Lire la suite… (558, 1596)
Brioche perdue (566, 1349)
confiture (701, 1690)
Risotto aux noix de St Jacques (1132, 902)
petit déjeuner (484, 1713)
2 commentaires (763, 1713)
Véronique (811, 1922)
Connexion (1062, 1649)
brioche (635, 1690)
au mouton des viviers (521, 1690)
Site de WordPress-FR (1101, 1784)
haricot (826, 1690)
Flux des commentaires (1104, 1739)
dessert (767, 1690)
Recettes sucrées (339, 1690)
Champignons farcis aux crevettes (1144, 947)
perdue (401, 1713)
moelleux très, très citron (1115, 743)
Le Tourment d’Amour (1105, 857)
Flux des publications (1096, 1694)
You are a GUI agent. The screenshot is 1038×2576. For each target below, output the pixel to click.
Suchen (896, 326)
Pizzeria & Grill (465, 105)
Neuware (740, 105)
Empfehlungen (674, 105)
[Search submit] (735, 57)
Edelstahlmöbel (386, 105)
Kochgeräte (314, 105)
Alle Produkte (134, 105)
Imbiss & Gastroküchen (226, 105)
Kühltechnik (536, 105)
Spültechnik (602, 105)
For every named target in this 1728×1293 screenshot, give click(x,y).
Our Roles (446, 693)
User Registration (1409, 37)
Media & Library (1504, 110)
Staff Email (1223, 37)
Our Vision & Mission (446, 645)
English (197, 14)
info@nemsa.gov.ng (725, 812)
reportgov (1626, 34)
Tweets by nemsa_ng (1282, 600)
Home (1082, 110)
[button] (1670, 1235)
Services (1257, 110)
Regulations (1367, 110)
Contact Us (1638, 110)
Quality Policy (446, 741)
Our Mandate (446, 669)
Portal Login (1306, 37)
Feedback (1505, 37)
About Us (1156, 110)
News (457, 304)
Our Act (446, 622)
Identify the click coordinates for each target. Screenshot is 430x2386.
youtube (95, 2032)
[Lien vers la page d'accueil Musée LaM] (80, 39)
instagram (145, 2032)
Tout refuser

***

PROBLEM DETAILS:
In the answer, return exactly the lines from the line containing "Regulations (1367, 110)" to the end of the records above, and no others.

EXPECTED OUTPUT:
Regulations (1367, 110)
Contact Us (1638, 110)
Quality Policy (446, 741)
Our Mandate (446, 669)
Portal Login (1306, 37)
Feedback (1505, 37)
About Us (1156, 110)
News (457, 304)
Our Act (446, 622)
Identify the click coordinates for each target. Screenshot is 430x2386.
youtube (95, 2032)
[Lien vers la page d'accueil Musée LaM] (80, 39)
instagram (145, 2032)
Tout refuser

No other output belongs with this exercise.